These are the key concepts you need to understand to accurately answer the question.

Absolute Value Function
The absolute value function, denoted as \( g(x) = |x| \), is a function that outputs the non-negative value of any number \( x \). It is defined piecewise as follows:
  • For \( x \geq 0 \), \( |x| = x \)
  • For \( x < 0 \), \( |x| = -x \)
The absolute value function is graphically represented as a "V" shape, which pivots at the origin (0,0). This function is commonly used to describe distances and magnitudes since it always provides positive outputs or zero. In calculus, the absolute value is especially important in defining the distance between points on the number line or analyzing real-life situations where direction is not significant, just magnitude.
Limit in Calculus
The limit concept in calculus is foundational for understanding continuity and differentiability. The limit describes the behavior of a function as its input approaches a particular value. We write the limit of a function \( f(x) \) as \( x \) approaches \( a \) using the notation \( \lim_{x \to a} f(x) \). For the absolute value function \( g(x)=|x| \), evaluating limits was a key part of proving continuity. By examining \( \lim_{x \to a} g(x) \), we determine if the value of the function \( g(x) \) is equal to \( g(a) \), ensuring the function has no gaps or jumps at \( a \).Understanding Limits: Key Points
  • The limit must exist and be the same when approached from both the left and the right of \( a \).
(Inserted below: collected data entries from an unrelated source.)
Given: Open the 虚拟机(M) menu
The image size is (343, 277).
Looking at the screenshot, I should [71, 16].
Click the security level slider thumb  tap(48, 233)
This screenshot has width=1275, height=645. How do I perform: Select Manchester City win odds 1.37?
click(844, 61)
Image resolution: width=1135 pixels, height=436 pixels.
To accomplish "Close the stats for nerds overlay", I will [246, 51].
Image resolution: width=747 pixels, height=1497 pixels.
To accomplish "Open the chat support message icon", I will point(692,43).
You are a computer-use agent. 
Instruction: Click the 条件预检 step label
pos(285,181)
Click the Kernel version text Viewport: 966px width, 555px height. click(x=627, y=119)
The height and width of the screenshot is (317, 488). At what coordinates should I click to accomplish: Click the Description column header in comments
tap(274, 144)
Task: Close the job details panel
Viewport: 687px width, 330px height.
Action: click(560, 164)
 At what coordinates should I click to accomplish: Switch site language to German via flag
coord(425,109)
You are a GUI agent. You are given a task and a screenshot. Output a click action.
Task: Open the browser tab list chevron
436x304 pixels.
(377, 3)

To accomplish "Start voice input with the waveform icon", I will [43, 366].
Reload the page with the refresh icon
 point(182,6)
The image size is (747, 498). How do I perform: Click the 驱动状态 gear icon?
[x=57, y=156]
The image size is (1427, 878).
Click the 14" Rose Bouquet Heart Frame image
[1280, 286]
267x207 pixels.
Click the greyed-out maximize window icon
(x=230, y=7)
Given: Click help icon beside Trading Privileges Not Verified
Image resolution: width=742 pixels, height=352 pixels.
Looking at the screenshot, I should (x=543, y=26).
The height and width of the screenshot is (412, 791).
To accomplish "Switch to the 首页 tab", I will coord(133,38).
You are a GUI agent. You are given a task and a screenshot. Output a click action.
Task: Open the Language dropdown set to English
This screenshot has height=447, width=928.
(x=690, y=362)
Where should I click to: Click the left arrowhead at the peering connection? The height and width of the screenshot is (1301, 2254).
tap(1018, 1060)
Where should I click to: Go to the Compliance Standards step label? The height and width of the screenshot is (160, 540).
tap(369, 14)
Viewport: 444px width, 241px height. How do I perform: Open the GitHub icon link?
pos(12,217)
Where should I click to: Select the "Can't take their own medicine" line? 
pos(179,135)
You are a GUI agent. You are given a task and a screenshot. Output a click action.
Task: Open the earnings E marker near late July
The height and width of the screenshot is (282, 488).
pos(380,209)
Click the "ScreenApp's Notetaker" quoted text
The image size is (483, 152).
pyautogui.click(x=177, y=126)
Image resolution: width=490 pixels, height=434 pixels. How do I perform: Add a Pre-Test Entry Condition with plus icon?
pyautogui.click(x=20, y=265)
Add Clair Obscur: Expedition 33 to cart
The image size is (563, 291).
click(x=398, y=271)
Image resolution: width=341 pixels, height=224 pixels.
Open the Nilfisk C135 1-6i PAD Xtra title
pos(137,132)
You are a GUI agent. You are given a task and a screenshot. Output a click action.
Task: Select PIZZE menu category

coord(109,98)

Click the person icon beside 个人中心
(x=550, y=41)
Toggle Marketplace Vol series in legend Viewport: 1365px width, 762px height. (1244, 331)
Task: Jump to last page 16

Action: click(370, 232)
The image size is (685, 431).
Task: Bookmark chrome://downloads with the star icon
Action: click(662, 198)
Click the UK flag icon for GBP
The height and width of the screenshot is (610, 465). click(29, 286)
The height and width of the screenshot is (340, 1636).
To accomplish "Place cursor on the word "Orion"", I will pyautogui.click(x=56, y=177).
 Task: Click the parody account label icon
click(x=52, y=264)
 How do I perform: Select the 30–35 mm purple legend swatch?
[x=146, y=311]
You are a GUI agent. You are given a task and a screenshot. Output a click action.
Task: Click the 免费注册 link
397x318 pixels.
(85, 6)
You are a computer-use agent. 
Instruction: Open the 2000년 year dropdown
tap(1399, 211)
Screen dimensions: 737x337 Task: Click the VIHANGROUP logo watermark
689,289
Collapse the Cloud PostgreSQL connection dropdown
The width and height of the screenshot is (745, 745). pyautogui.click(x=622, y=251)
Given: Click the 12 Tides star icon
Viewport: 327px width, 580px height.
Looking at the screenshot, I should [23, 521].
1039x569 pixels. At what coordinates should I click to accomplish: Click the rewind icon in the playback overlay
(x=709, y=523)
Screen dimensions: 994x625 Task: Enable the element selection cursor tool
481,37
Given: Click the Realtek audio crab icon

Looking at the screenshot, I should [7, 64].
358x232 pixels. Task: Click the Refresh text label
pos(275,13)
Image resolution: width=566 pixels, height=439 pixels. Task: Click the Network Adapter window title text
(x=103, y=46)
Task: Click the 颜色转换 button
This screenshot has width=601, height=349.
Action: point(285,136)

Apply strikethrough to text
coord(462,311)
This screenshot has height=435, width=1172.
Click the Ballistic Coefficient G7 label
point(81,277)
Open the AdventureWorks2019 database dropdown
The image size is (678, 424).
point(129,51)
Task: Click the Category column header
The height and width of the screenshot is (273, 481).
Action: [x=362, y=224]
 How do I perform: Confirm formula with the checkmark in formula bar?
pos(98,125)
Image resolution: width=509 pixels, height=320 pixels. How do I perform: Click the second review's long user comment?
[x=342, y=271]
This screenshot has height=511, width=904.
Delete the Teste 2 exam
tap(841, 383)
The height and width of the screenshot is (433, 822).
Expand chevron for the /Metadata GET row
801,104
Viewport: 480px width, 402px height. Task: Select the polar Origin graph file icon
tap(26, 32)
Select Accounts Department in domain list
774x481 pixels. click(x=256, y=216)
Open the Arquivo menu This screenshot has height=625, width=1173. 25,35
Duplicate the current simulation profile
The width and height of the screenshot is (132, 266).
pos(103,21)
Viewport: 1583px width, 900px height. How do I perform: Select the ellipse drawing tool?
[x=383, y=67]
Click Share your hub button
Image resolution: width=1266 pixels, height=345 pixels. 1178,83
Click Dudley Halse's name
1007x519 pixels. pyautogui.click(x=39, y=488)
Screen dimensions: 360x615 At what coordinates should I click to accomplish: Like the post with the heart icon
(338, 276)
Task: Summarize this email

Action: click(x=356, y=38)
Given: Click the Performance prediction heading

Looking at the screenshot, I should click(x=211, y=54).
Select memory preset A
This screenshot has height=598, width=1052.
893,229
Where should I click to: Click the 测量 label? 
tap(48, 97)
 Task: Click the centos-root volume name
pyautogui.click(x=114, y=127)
  • If \( \lim_{x \to a^+} f(x) = \lim_{x \to a^-} f(x) = f(a) \), then \( f(x) \) is continuous at \( x = a \).
Piecewise Linear Function
A piecewise linear function consists of two or more linear segments. Each segment defines the function over a specific interval. For \( g(x)=|x| \), where
  • For \( x \geq 0 \), \( g(x) = x \), which is a linear function with a slope of 1,
  • For \( x < 0 \), \( g(x) = -x \), which is a linear function with a slope of -1.
These distinct linear parts combine to form the absolute value function, showcasing a change in direction but maintaining continuity across the domain. The piecewise nature of \( g(x) \) results in the sharp vertex at \( x = 0 \), creating the characteristic "V" shape. Understanding piecewise functions is crucial for analyzing functions with different rules over different intervals, which is common in mathematical problems and real-world applications.
Real Analysis
Real analysis is a branch of mathematics dealing with real numbers and real-valued functions. It includes the study of sequences, series, limits, continuity, differentiability, and integrability. When we discuss the continuity of \( g(x) = |x| \), we rely on the principles of real analysis to rigorously prove that a function works as expected across the entire real number line. In real analysis:
  • A function must be continuous at every point in its domain to be deemed continuous everywhere.
  • Continuity is ensured when the limit matches the function's value at each point.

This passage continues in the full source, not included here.